The European Union's (EU) adoption of International Financial Reporting Standards (IFRS) for the consolidated accounts of listed companies from 2005 marked a major shift from the use of numerous national accounting standards towards the acceptance of global standards established by the International Accounting Standards Board (IASB). Today, more than 100 countries have adopted, or are in the process of adopting or converging with IFRS (IASB, 2009).

While the US has not adopted IFRS for use by domestic companies, the Securities and Exchange Commission (SEC) voted unanimously in November 2007 to permit non-US registrants to report under IFRS.1 This decision eliminated a long-standing rule requiring non-US registrants not filing US GAAP financial statements to alternatively provide a reconciliation in Form 20-F from non-US to US GAAP (SEC, 2007a). The SEC proclaimed the new rule as an important step in support of a 'common set' of high quality global accounting standards. Even more significantly, the Commission issued a 2007 concept release posing questions aimed at determining whether US registrants should be given the option to report under IFRS (SEC, 2007b). In August 2008, the SEC announced a Roadmap, including a timetable for permitting the use of IFRS by select, large US companies in 2009, and a timetable for the required use of IFRS by all US-domiciled registrants by 2014. The proposed Roadmap was posted to the Federal Register in November 2008, thereby initiating a 90-day comment period.2 The 2009 change in administration in the US lead to a 60-day extension of the comment period. Milestones set forth in the Roadmap will assist the SEC in 2011 in determining whether to move forward with the Roadmap timetable for adoption of IFRS in the US.

▸ Listing:
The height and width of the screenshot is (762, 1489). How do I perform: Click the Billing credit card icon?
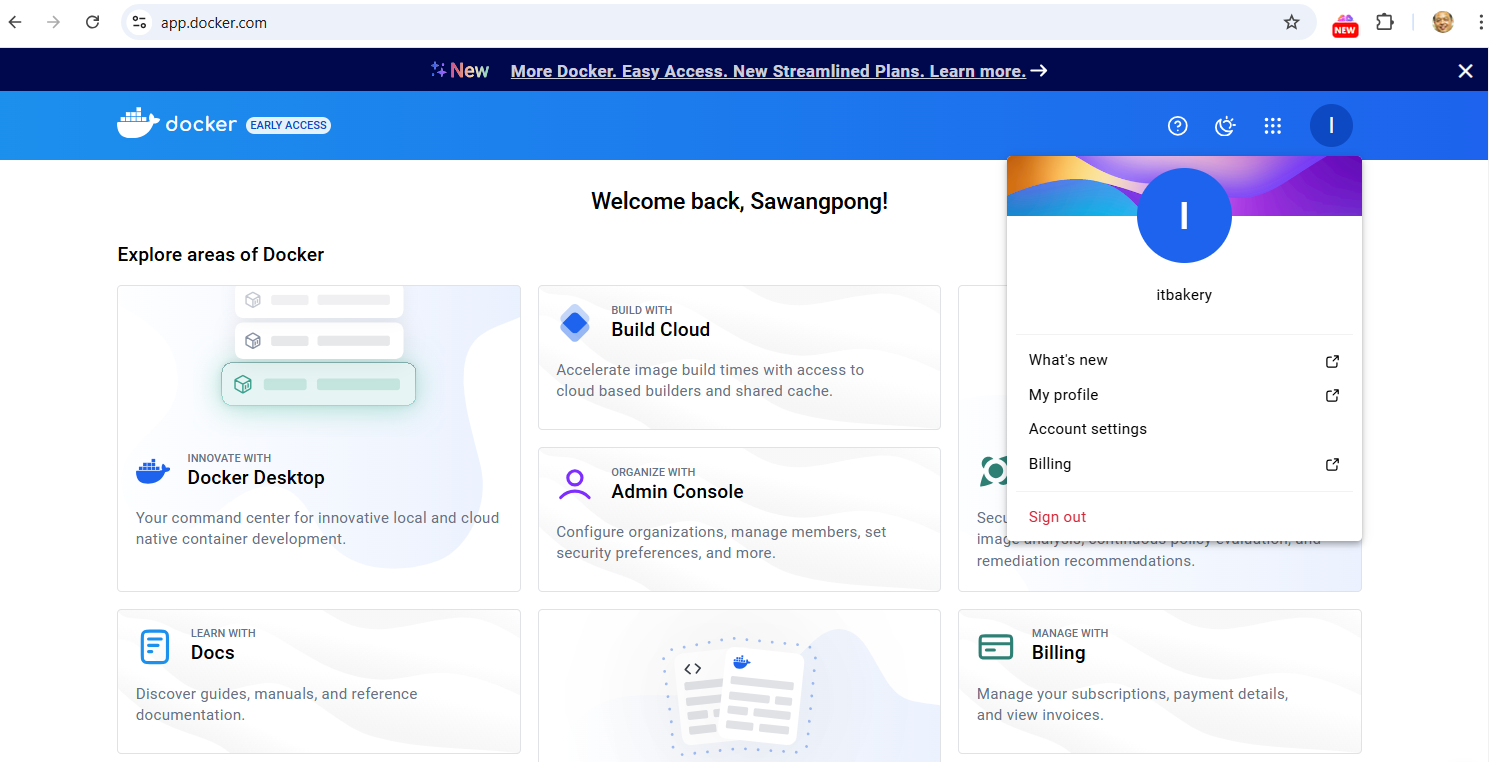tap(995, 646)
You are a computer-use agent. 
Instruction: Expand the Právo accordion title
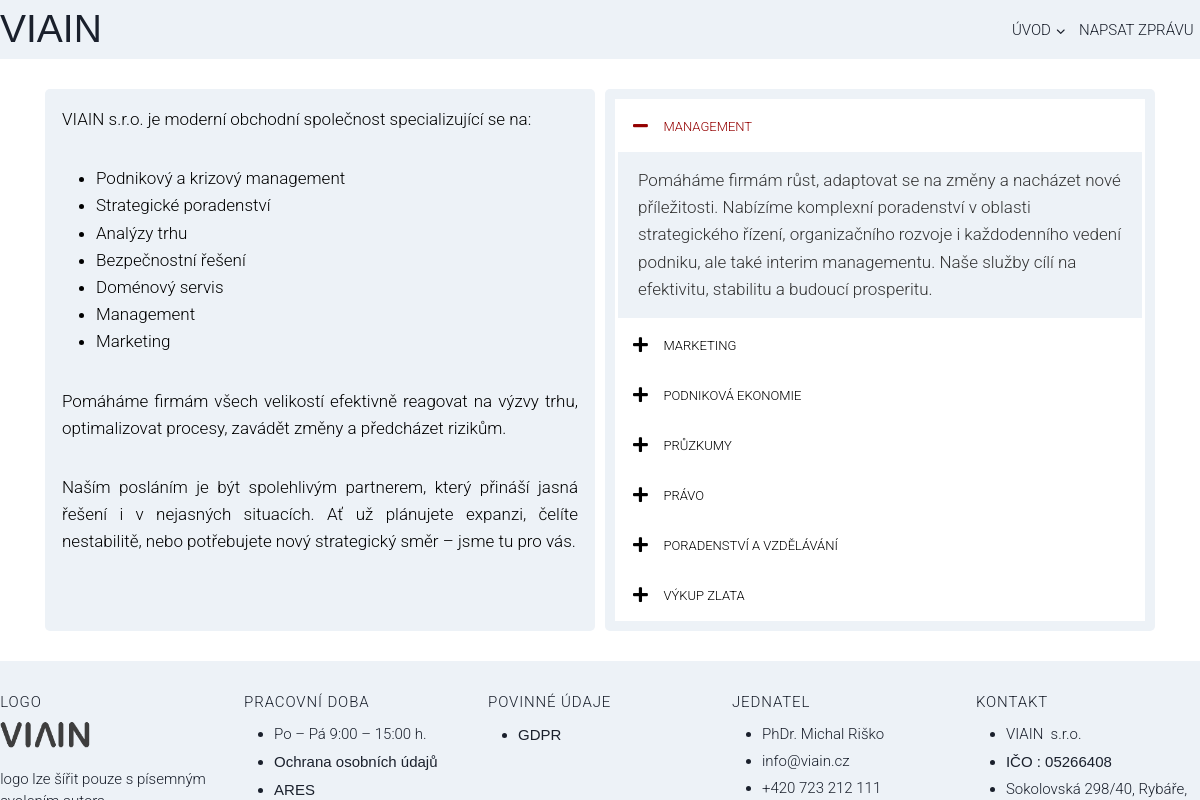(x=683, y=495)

▸ Exercise brief:
Please write a continuation of the passage on IFRS adoption, beginning right after its final sentence. You won't need the entries for this.

▸ Answer to the task:
While the general view is that IFRS will eventually come to the US, many aspects of the convergence of US GAAP with IFRS require further debate (FEI, 2008). Thus, even though the SEC Roadmap sets anticipated dates for all US registrants to switch to IFRS (i.e. between 2014 and 2016), a SEC representing the new US administration will determine whether the milestones set forth in the Roadmap are met (Walter, 2008). Some investor advocates and key US lawmakers oppose the SEC plan. Notably, Senate Banking Committee Chair Dodd and Senator Reed (who heads the securities subcommittee) are critical of the SEC plan (Gordon, 2008). Dodd and Reed contend that the SEC proposal is premature because the convergence of US GAAP and IFRS is not expected to be achieved until at least 2011. Perhaps most important are concerns expressed by the new SEC Chair, Mary Schapiro. During her Senate confirmation hearings, Schapiro expressed concerns about IFRS and indica...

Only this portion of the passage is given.